- Action item: After locating the line with "The image size is (1270, 952)." in the entries below, output it and each following line up to and including the line with "Click the Transaction Fee (mSats) label", exactly and without pictures.

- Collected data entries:
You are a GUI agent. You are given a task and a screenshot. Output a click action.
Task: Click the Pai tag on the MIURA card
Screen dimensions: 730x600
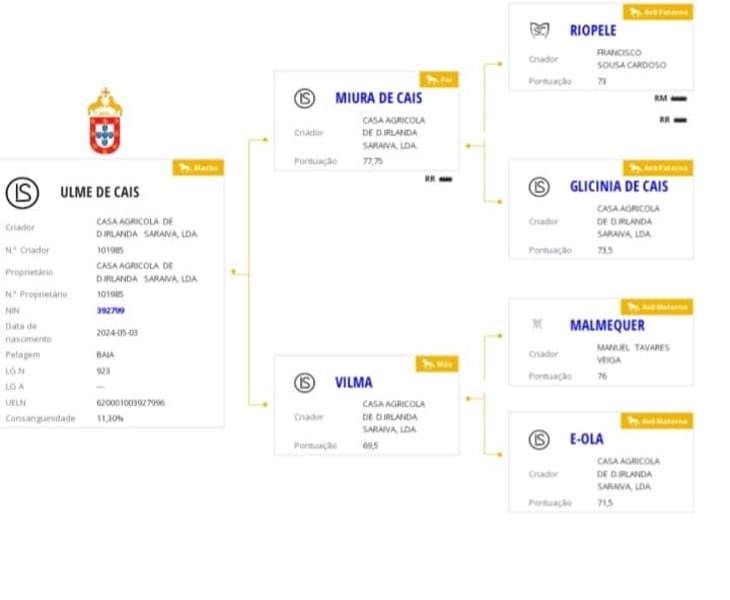click(x=439, y=80)
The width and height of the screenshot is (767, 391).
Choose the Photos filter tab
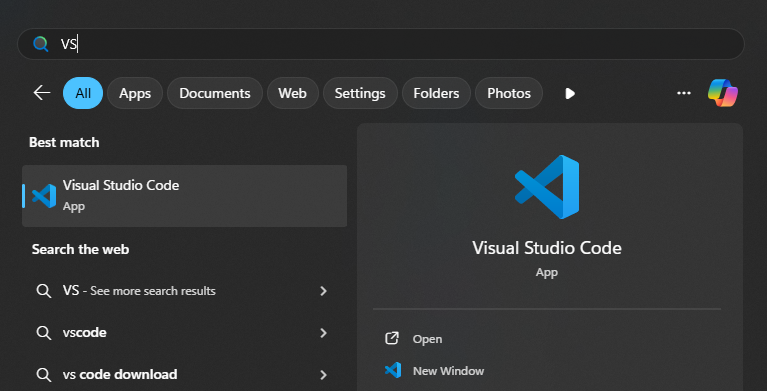click(509, 93)
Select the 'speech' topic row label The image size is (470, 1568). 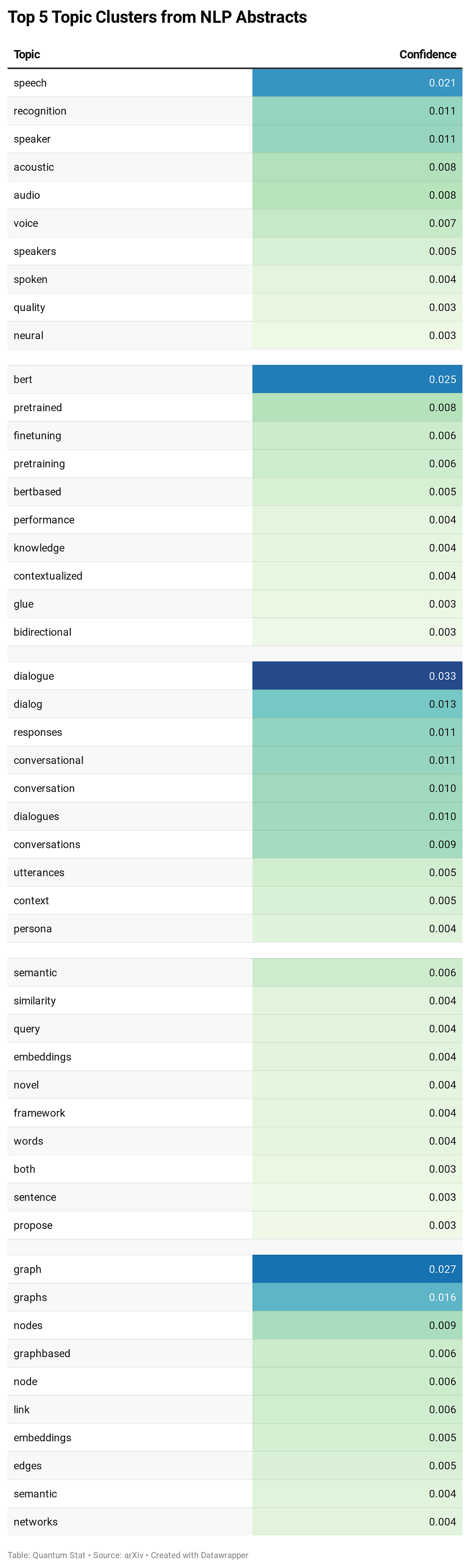(30, 83)
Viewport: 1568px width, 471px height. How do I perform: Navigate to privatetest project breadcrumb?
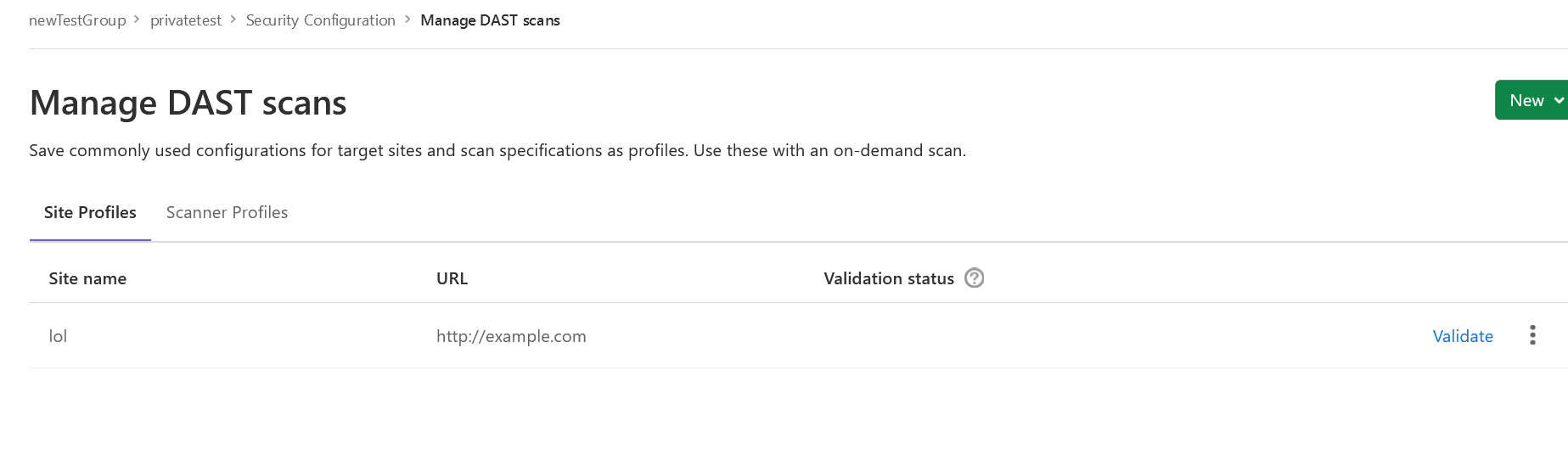tap(185, 20)
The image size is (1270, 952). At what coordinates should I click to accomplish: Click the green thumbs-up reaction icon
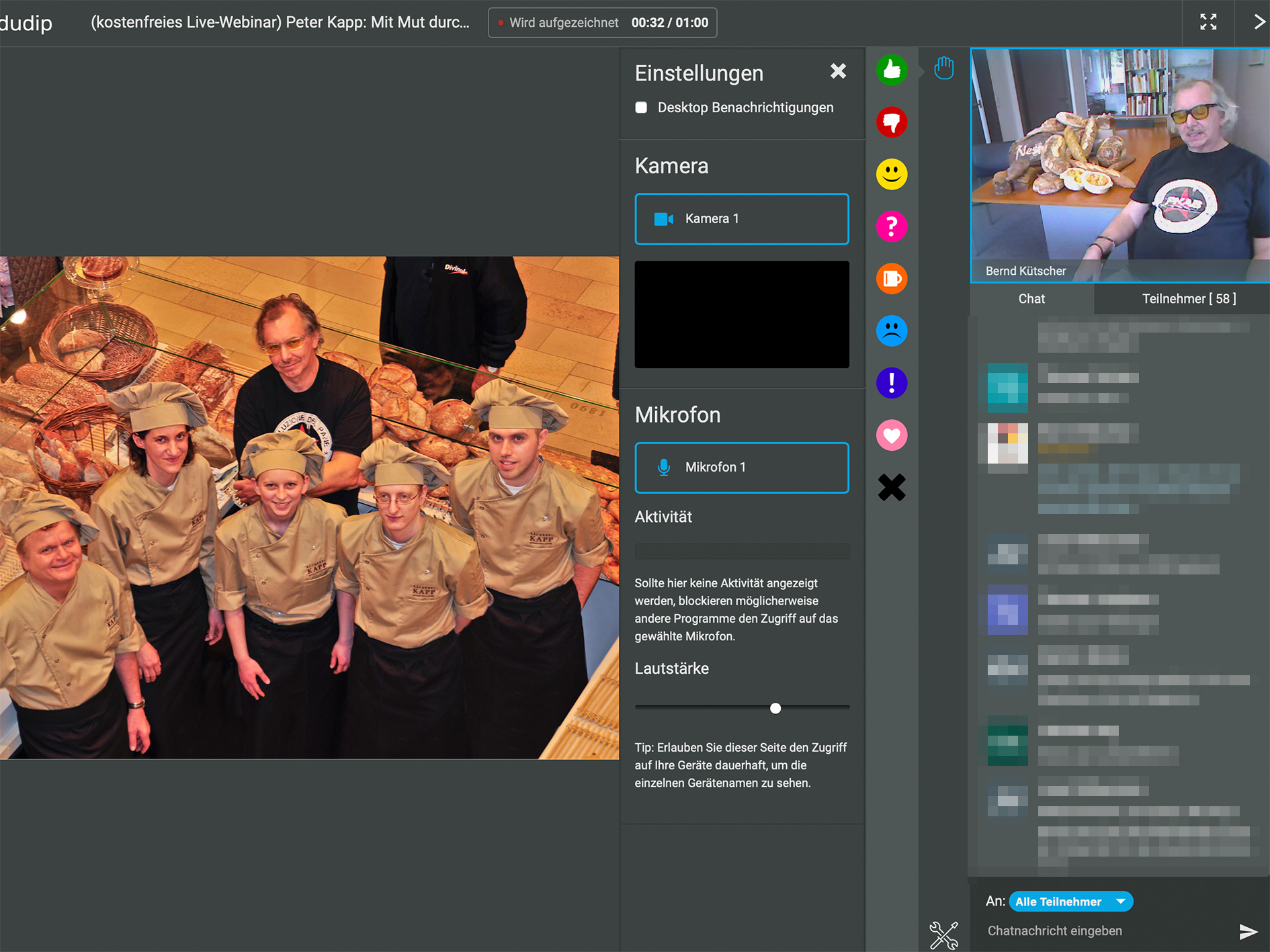pos(891,70)
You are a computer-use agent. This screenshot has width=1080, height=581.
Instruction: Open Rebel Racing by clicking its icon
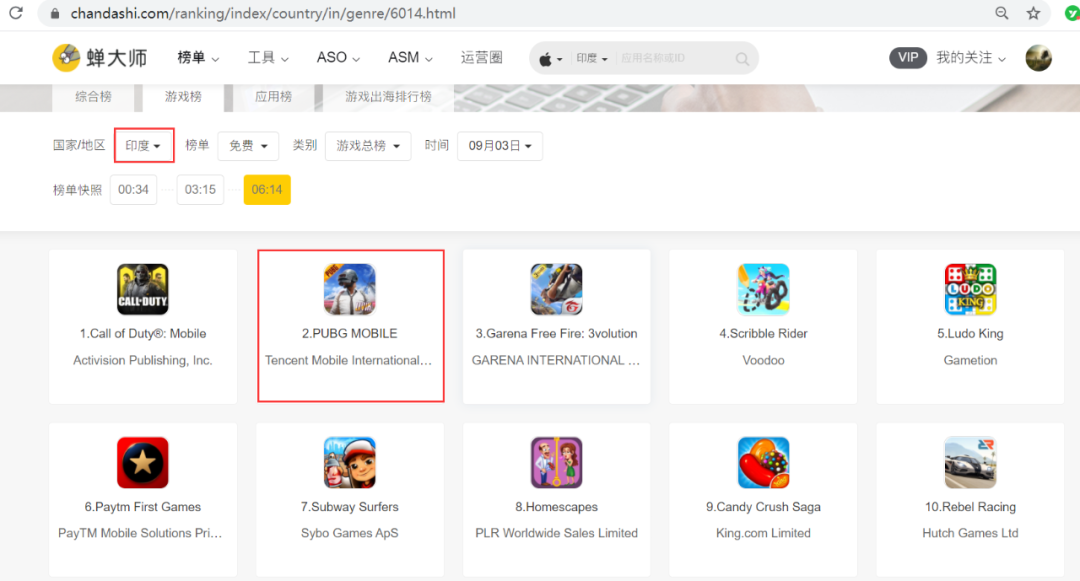[970, 462]
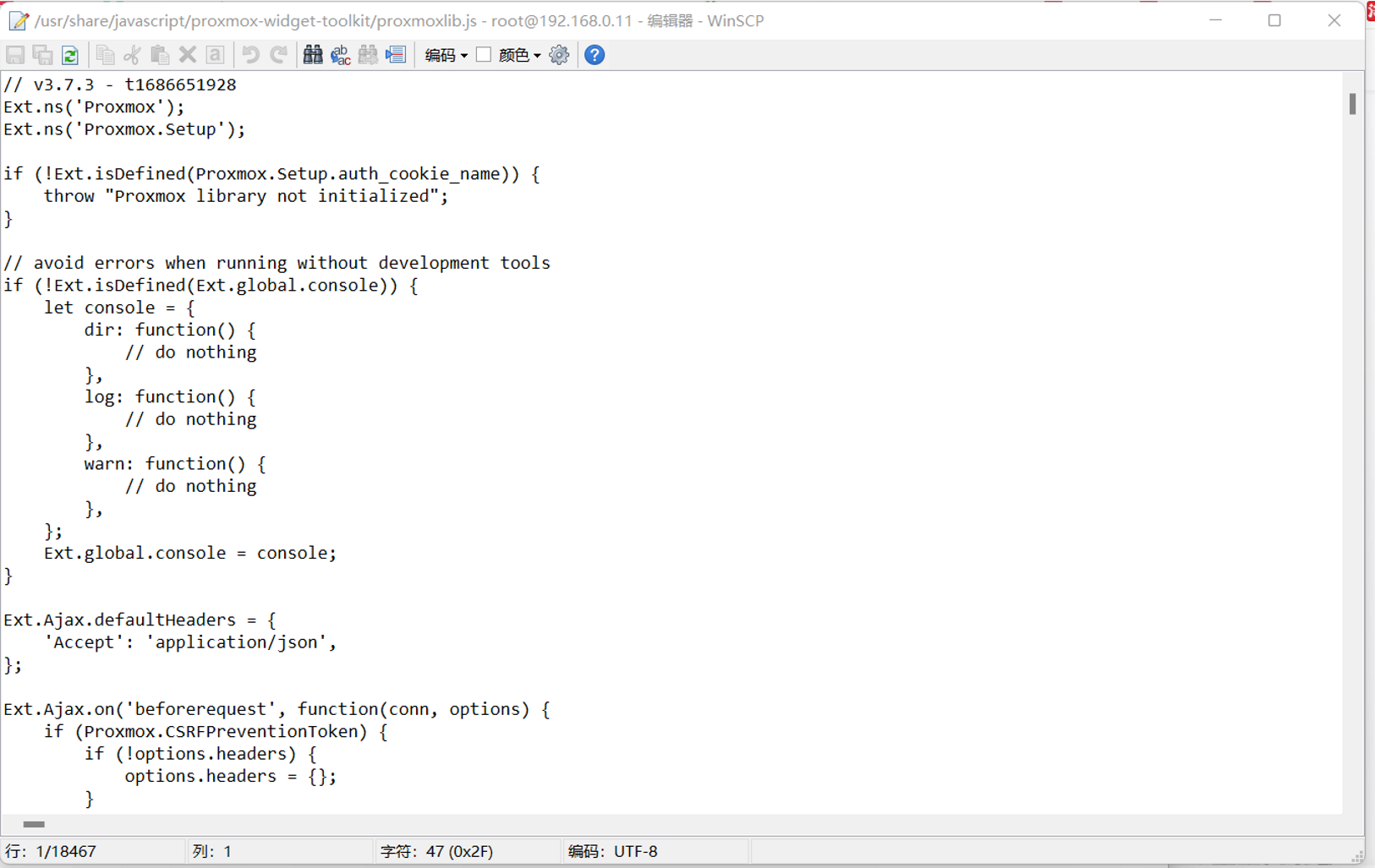The width and height of the screenshot is (1375, 868).
Task: Click the Reload file icon
Action: [70, 55]
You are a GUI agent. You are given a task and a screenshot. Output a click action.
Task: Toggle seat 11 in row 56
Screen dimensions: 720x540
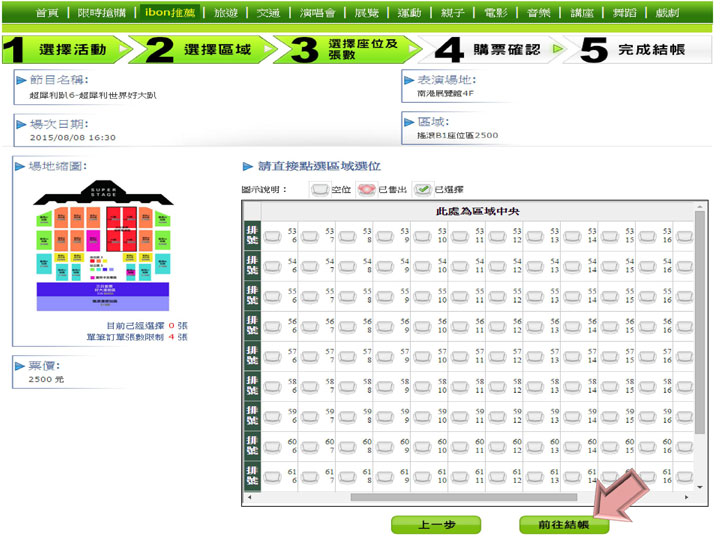pos(460,327)
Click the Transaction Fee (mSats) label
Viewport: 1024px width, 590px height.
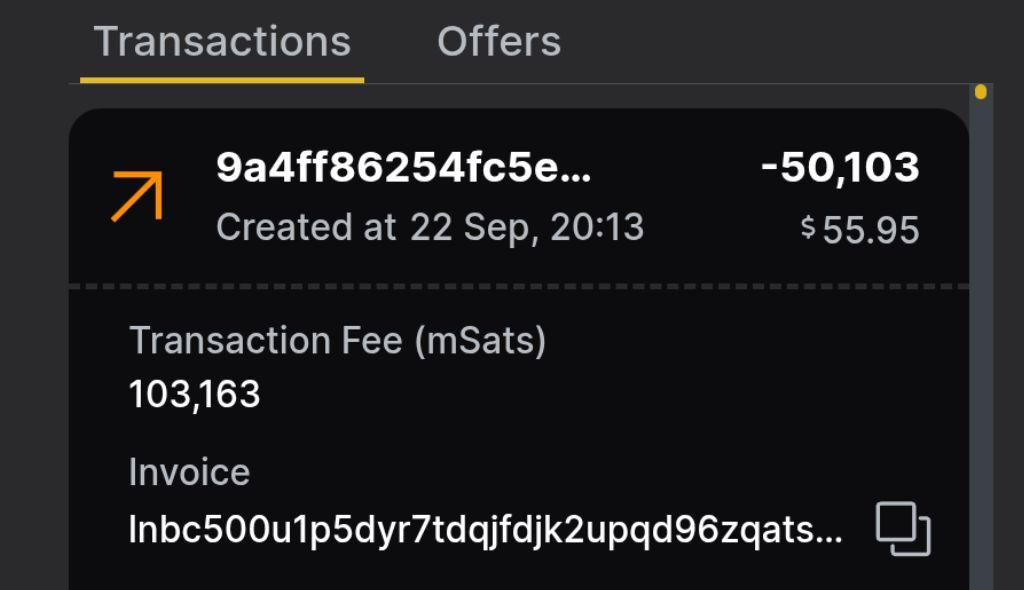click(337, 341)
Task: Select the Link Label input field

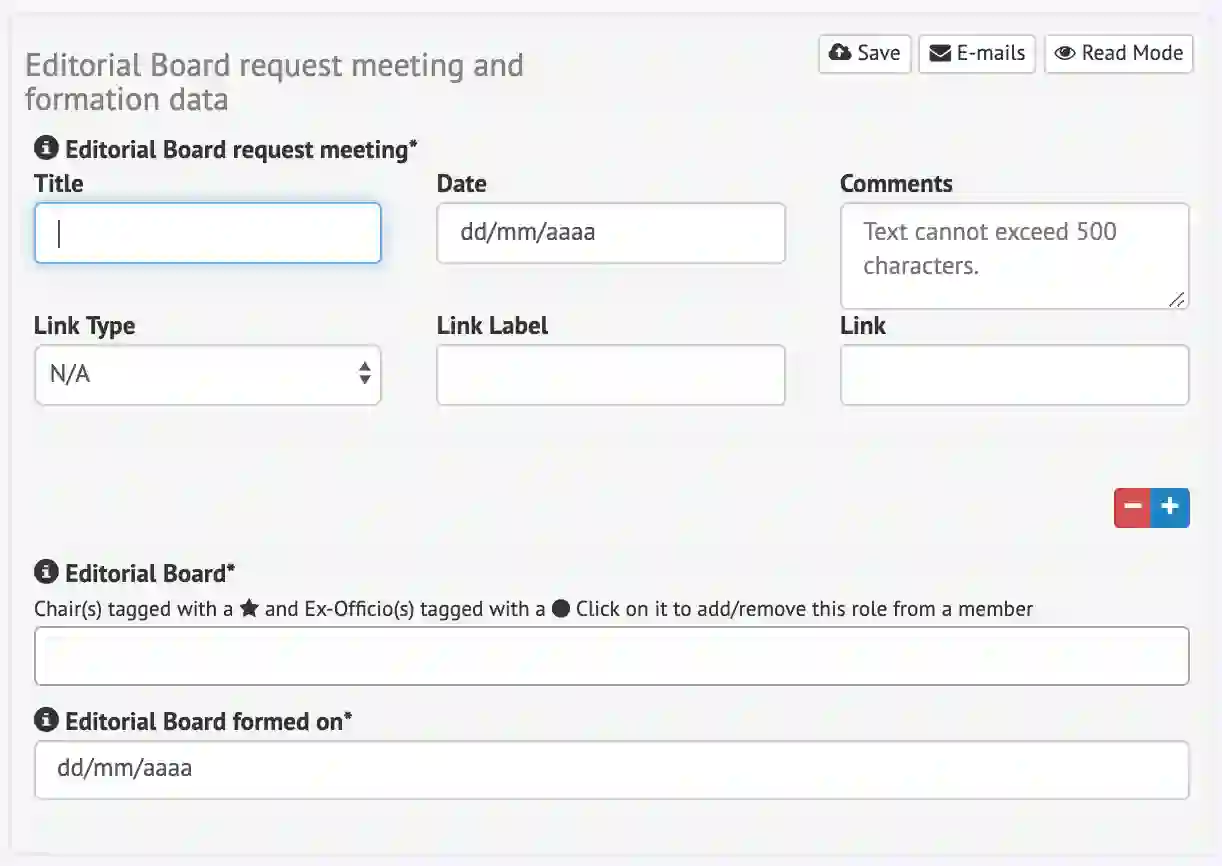Action: click(x=610, y=375)
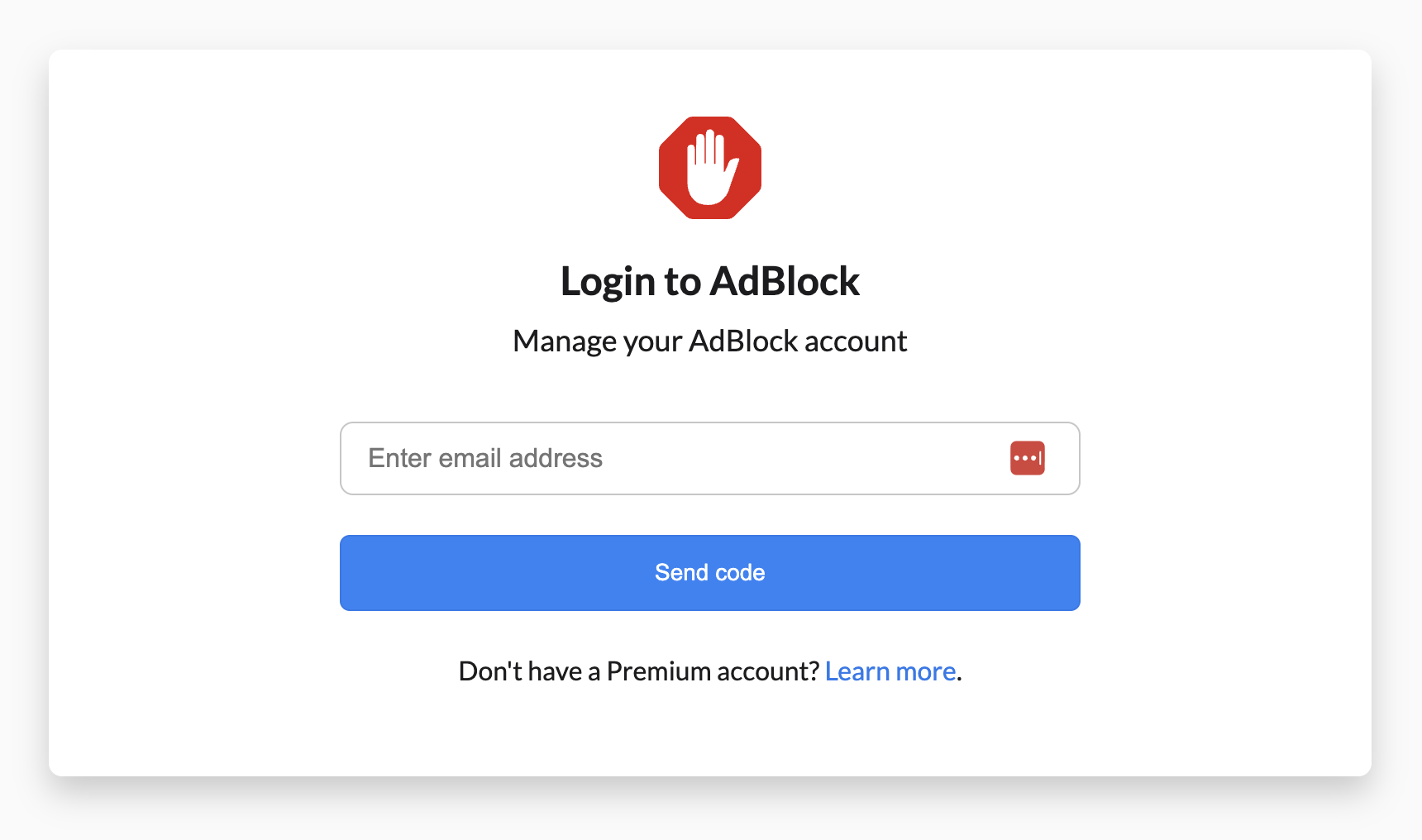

- Finished task:
The image size is (1270, 952). At what coordinates should I click to accomplish: Click the green thumbs-up reaction icon
pos(891,70)
You are a computer-use agent. This screenshot has width=1080, height=581.
Instruction: Open Rebel Racing by clicking its icon
[970, 462]
The width and height of the screenshot is (1375, 868).
Task: Click the Reload file icon
Action: [70, 55]
You are a GUI agent. You are given a task and a screenshot. Output a click action.
Task: Toggle seat 11 in row 56
Screen dimensions: 720x540
pos(460,327)
Click the Transaction Fee (mSats) label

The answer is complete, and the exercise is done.